The “Local Boy” sections seem to really resonate with readers. It also has been called out by two different reviewers as something that they wish I had explored more, specifically the repercussions of “stealing” music from the future. In hindsight I see their point, though at the same time I actually thought I had acknowledged it to a certain degree with the Billy Joel and Harry Chapin codas that come later on.
What’s funny is that this section almost wasn’t in the book at all. One of the original ideas I tossed around after deciding to write a novel was the story of an ambitious musician in present day seeking fame and fortune but never quite getting there. He’d then find himself sent back in time and would achieve superstardom by covering songs he “stole” from the future.
Although I thought the idea was interesting, I didn’t think I could write an entire novel about it. It felt more like a short film, or maybe an episode of The Twilight Zone or The Outer Limits. The movie in my head starred Jeff Tweedy from Wilco as the musician with the sticky fingers. No offense to Mr. Tweedy (who I’m a huge fan of), but something about his personality and style seems to fit the bill for that type of character.
Anyway, I scrapped the concept of the time traveling troubadour and had no intention of resurrecting it for this story. Then the narrator’s father started to be able to see him, which also wasn’t part of the plan. So I decided to add a section where father and son team up to prevent the conception of Nelson. I needed the young father to have something interesting going on in his past. I remembered that he played the guitar (originally a throwaway excuse for him to play “Sunshine” and not intentional foreshadowing), and it hit me in the face that this “short story” suddenly had a home. And once I had this realization, that’s when I went full steam ahead and skipped over the Hearts tournament to write about the rise and fall of Local Boy.
Since this criticism has come up, I have racked my brain for how I might have been able to do it differently to further explore the effects of borrowing songs. The conclusion I keep reaching is that I really couldn’t do that much more with it under the structure and point of view of the book as it stands. However, I have a very good idea of how it can be addressed if/when I decide to do a sequel. If that sequel comes to pass, I promise that this theme will be revisited as a part of it.
- The field behind Dad’s house was originally a baseball field, but with the October timing and the removal of most of the baseball references it made more sense to switch to football.
- The “You play the guitar!” revelation as written was as much a reflection of my own realization while writing the story as it is the narrator’s while traveling in time.
- Dad’s initial set of actual “covers” went through several iterations.
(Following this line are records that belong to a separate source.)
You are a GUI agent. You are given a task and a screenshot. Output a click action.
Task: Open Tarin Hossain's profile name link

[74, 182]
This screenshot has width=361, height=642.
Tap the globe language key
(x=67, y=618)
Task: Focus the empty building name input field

Originally it was all Beatles, then a mix of Beatles and Johnny Cash. Later it was just a bunch of hits from the few months preceding October of 1969. In the end I went with all covers by members of the dead rockstar club (still alive at the time), hinting at a possible dark future for Local Boy.
- “Won One” is a real song by my sophomore year roommate Chris Evjy. The origin story is more or less accurate. I did come up with the title, though the thumbs up/thumbs down sessions were not all that regular of an occurrence in real life. And I do really think that “Won One” is among the greatest songs ever written, and Chris really does disagree 🙂
- The chapter title could refer to the possibility that the fictional Chris Evjy was some sort of prophet.
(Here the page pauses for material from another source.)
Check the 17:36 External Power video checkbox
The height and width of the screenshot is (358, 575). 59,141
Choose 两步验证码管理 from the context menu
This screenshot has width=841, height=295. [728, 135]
- Both stolen song setlists also went through a number of changes. At first it was primarily an in-joke about the characters not having names, with songs like “Unsingable Name,” “Horse With No Name,” “I’m In Love With Whats-Her-Name” making the cut. Later it evolved to be songs that were famously covered in the future (like the Travis’ version of “Baby One More Time” they did for MTV Unplugged). Eventually it turned into a bunch of disparate songs that I could hear incredible stripped down versions in my head whether or not they had actually been covered in the real world or not.
- An easter egg is hidden in one of the setlists. Personally I think it’s really obvious, but as far as I know nobody has figured it out yet. If you’ve ever read “The Coma” by Alex Garland it may give you a hint as to what to look for.
- I’m still way too amused over the “Superstition” exchange, when the narrator’s lyrical quoting almost serves to inspire the creation of the song he’s quoting from.
- There are 54 musical references in this chapter, including all of the actual song titles.